» YOUR INSTRUCTIONS:
Exactly as they appear, copy the lines from the one holding "Task: Open the test_test_test suite link" through the end of the records, leaving pictures out.

[[ RECORDS FOR THE TASK, beginning ]]

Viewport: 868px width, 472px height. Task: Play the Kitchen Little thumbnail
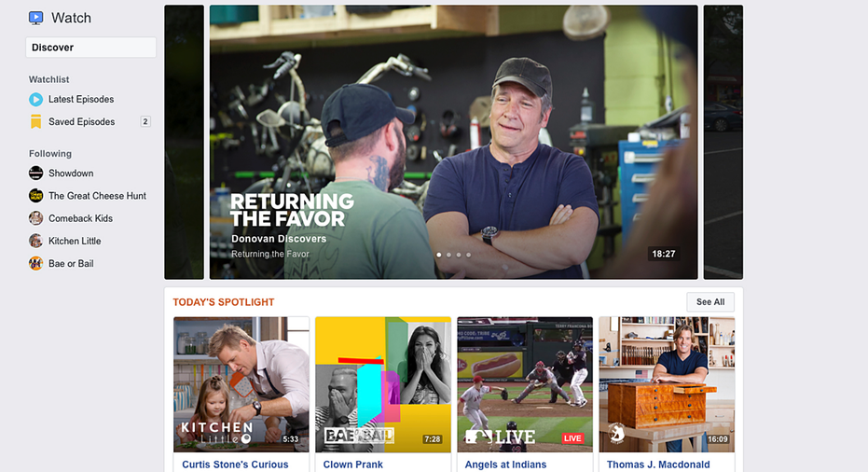[241, 384]
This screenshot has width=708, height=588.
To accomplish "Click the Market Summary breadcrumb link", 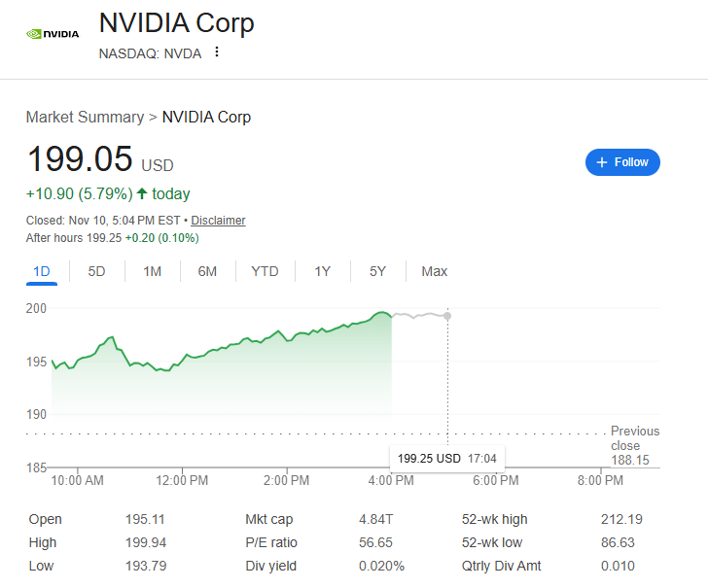I will tap(85, 117).
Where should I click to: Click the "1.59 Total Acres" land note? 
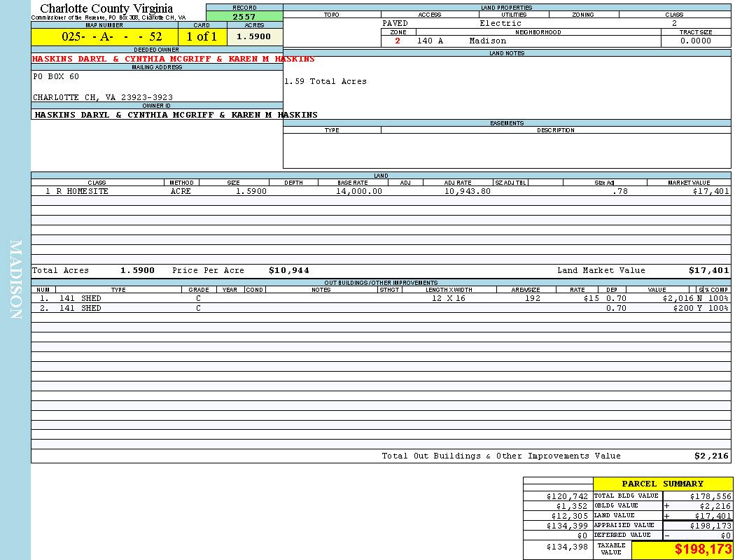point(325,82)
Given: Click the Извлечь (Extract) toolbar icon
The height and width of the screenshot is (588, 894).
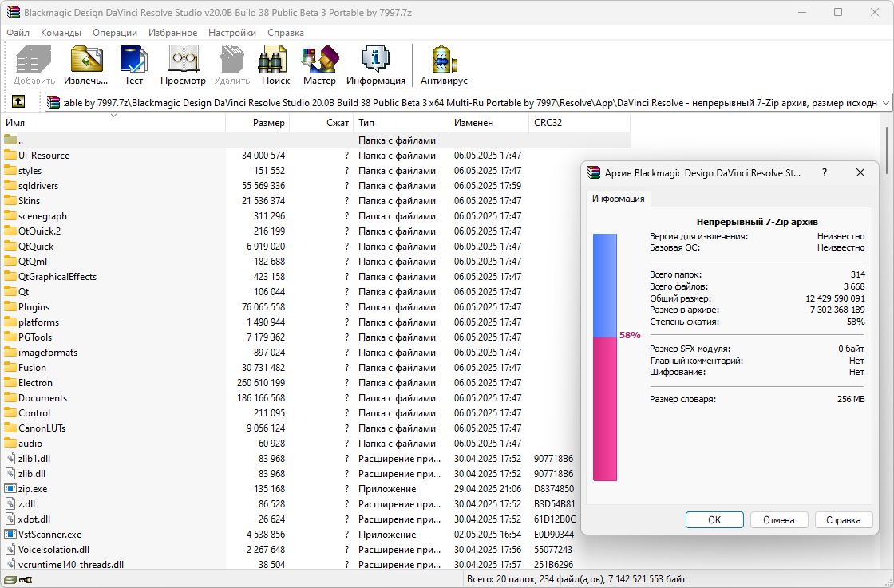Looking at the screenshot, I should [x=85, y=65].
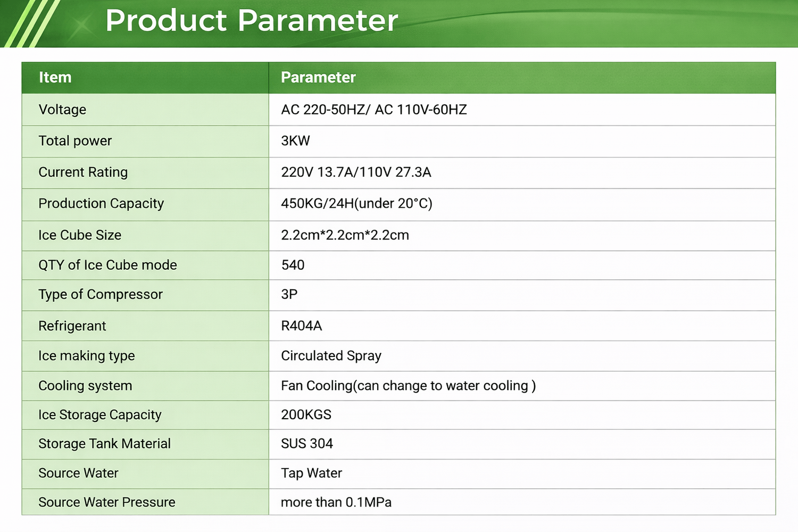Click the AC 220-50HZ/ AC 110V-60HZ value

point(373,110)
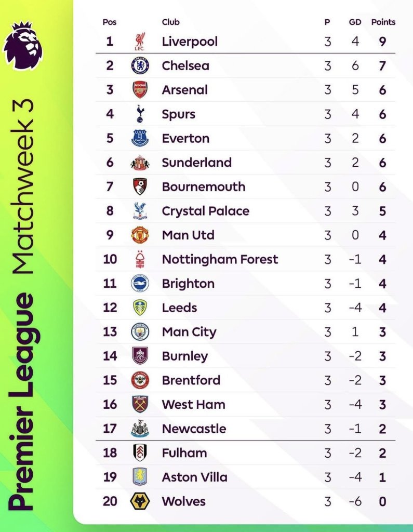Open the Crystal Palace team name
The image size is (413, 532).
[206, 211]
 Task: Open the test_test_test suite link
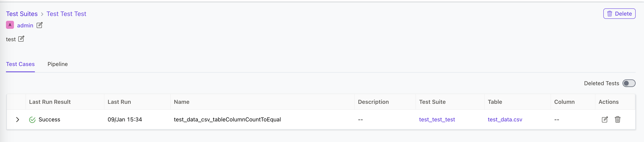coord(437,120)
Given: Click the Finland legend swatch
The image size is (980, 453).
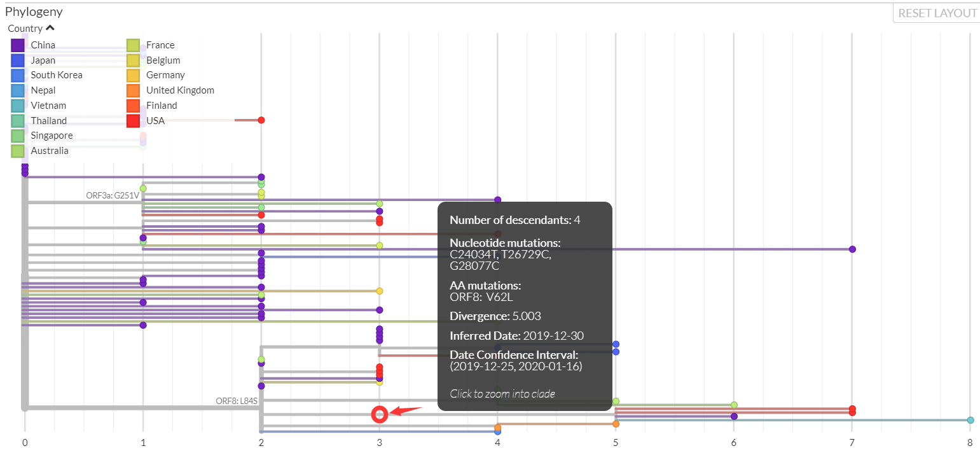Looking at the screenshot, I should click(x=133, y=106).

[[ RECORDS FOR THE TASK, end ]]

» EXERCISE SOLUTION:
 Task: Open the test_test_test suite link
coord(437,120)
Given: Click the Finland legend swatch
The image size is (980, 453).
Looking at the screenshot, I should click(x=133, y=106).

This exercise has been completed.